Small extracellular vesicle targeting of hypothalamic AMPKα1 promotes weight loss in leptin receptor deficient mice

Background and aims: Leptin receptor (LEPR) deficiency promotes severe obesity and metabolic disorders. However, the current therapeutic options against this syndrome are scarce.Methods: db/db mice and their wildtypes were systemically treated with neuronal-targeted small extracellular vesicles (sEVs) harboring a plasmid encoding a dominant negative mutant of AMP-activated protein kinase alpha 1 (AMPK alpha 1-DN) driven by steroidogenic factor 1 (SF1) promoter; this approach allowed to modulate AMPK activity, specifically in SF1 cells of the ventromedial nucleus of the hypothalamus (VMH). Animals were metabolically phenotyped.
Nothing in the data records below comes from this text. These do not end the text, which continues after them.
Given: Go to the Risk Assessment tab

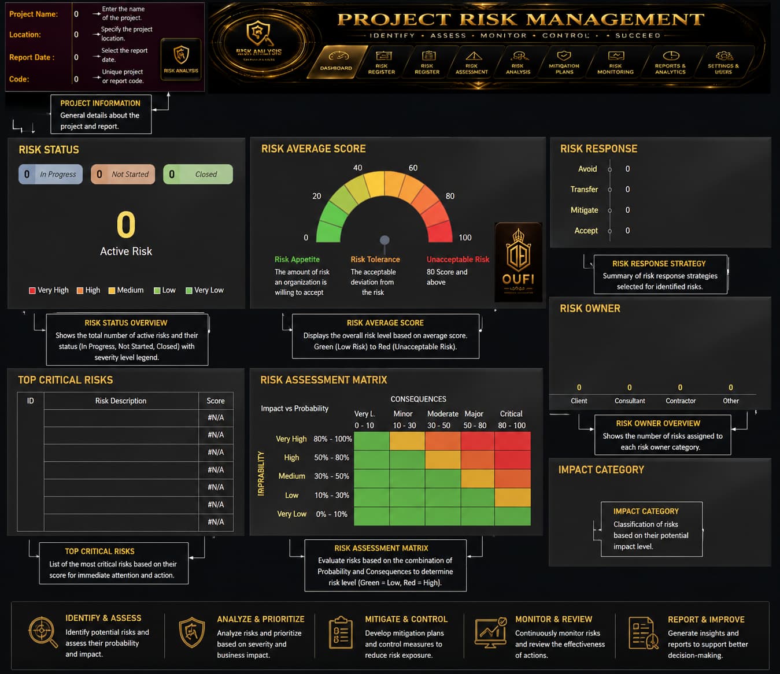Looking at the screenshot, I should click(x=472, y=62).
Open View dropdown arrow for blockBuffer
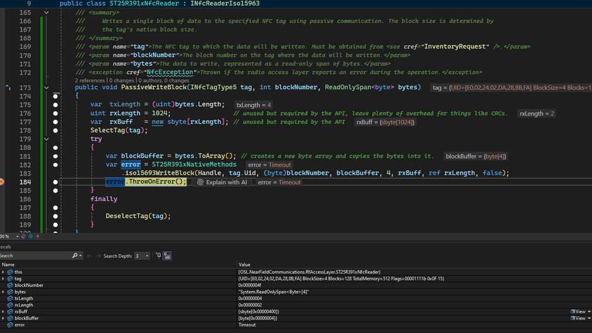Image resolution: width=592 pixels, height=333 pixels. pos(588,318)
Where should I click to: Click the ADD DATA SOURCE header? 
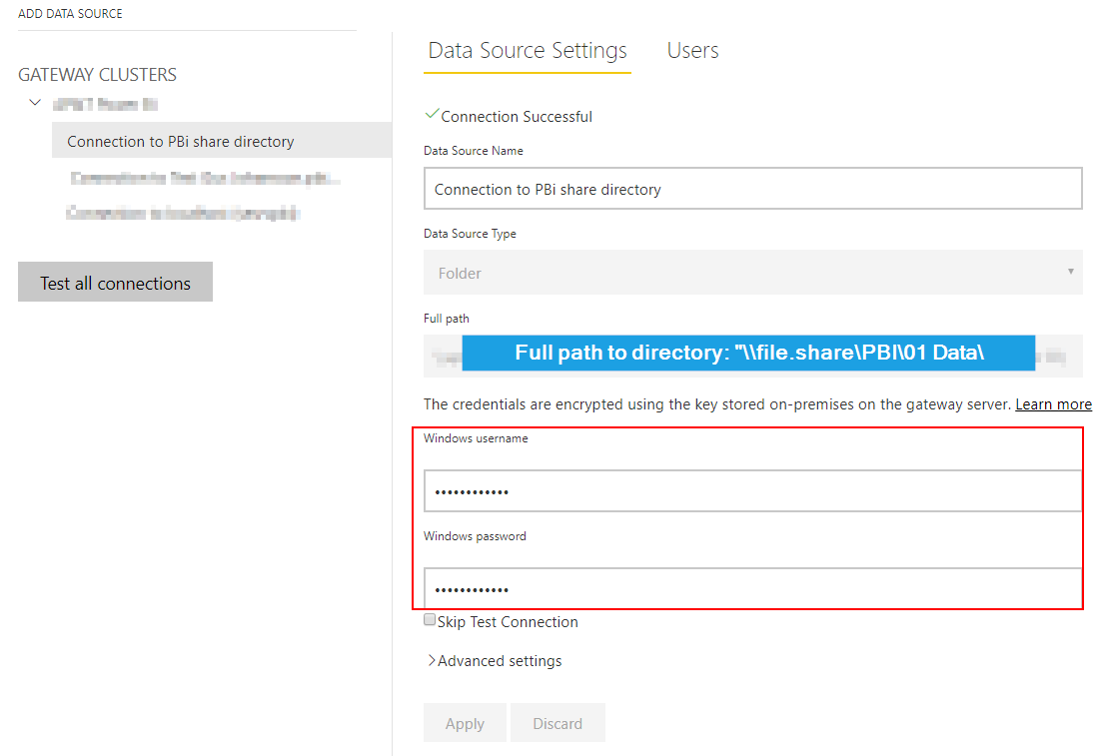coord(70,14)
Results: db/db mice intravenously injected with SF1-AMPK alpha 1-DN loaded sEVs showed a marked feeding -independent weight loss and decreased adiposity, associated with increased sympathetic tone, brown adipose tissue (BAT) thermogenesis and browning of white adipose tissue (WAT).Conclusion: Overall, this evidence indicates that specific modulation of hypothalamic AMPK using a sEV-based technology may be a suitable strategy against genetic forms of obesity, such as LEPR deficiency.

Automated summary

The study found that using a specific type of extracellular vesicles loaded with a defective AMPK alpha 1 gene can alleviate symptoms such as obesity and metabolic disorders in mice.